**WORK TASK:** Pull every line containing "beside" from the entries.

**DATASET RECORDS:**
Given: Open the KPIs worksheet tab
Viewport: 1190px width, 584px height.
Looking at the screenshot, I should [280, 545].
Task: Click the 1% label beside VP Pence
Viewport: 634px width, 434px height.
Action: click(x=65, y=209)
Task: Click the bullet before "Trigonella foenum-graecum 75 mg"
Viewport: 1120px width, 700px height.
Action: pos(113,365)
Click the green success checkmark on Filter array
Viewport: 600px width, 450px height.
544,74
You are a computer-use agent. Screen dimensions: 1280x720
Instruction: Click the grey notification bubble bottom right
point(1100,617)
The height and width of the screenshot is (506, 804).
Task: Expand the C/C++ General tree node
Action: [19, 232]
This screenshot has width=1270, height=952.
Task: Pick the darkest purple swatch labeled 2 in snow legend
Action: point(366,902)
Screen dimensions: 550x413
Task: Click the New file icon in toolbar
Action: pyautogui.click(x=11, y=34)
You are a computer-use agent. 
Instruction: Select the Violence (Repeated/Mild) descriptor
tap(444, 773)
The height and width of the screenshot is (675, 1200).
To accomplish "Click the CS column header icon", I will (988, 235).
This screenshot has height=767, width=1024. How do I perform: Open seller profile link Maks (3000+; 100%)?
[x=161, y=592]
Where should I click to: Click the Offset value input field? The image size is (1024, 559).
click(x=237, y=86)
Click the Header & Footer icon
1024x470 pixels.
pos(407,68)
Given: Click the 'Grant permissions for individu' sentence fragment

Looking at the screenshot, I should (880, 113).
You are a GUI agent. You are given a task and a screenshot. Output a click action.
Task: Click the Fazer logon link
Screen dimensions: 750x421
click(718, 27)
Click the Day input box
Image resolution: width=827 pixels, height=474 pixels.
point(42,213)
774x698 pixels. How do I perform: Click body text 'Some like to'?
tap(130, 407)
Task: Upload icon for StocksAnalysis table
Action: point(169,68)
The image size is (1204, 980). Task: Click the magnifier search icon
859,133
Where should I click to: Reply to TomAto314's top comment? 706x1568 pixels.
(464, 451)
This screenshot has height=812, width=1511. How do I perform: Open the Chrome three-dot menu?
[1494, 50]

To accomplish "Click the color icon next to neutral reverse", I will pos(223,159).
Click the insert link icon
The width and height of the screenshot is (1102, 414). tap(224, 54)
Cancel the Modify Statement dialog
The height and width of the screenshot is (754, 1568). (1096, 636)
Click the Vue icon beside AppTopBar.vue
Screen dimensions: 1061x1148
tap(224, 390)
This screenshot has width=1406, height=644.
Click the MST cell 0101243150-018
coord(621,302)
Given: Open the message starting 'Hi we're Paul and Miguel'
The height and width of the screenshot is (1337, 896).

**COMPLETED TASK:**
Task: Click the 1% label beside VP Pence
Click the Vue icon beside AppTopBar.vue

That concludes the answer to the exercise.